══ TASK INPUTS ══
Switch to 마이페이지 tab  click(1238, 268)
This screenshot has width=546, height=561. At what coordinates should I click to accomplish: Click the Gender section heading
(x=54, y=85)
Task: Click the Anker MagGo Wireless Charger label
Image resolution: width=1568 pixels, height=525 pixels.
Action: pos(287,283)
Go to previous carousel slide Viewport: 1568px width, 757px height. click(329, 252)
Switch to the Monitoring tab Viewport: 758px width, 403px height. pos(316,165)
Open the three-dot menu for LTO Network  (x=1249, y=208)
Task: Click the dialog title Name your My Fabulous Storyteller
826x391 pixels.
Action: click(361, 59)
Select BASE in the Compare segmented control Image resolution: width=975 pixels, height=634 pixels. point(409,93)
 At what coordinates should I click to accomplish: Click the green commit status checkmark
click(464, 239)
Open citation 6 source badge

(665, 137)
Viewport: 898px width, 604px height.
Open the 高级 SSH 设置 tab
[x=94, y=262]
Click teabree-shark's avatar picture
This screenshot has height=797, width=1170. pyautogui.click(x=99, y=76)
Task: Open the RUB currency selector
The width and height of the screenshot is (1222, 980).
═══
**WORK REQUEST:** Using the line that contains "commit status checkmark" as the first, reproduce each line exactly through the last line of the listing.

**ANSWER BOX:**
 At what coordinates should I click to accomplish: Click the green commit status checkmark
click(464, 239)
Open citation 6 source badge

(665, 137)
Viewport: 898px width, 604px height.
Open the 高级 SSH 设置 tab
[x=94, y=262]
Click teabree-shark's avatar picture
This screenshot has height=797, width=1170. pyautogui.click(x=99, y=76)
Task: Open the RUB currency selector
The width and height of the screenshot is (1222, 980).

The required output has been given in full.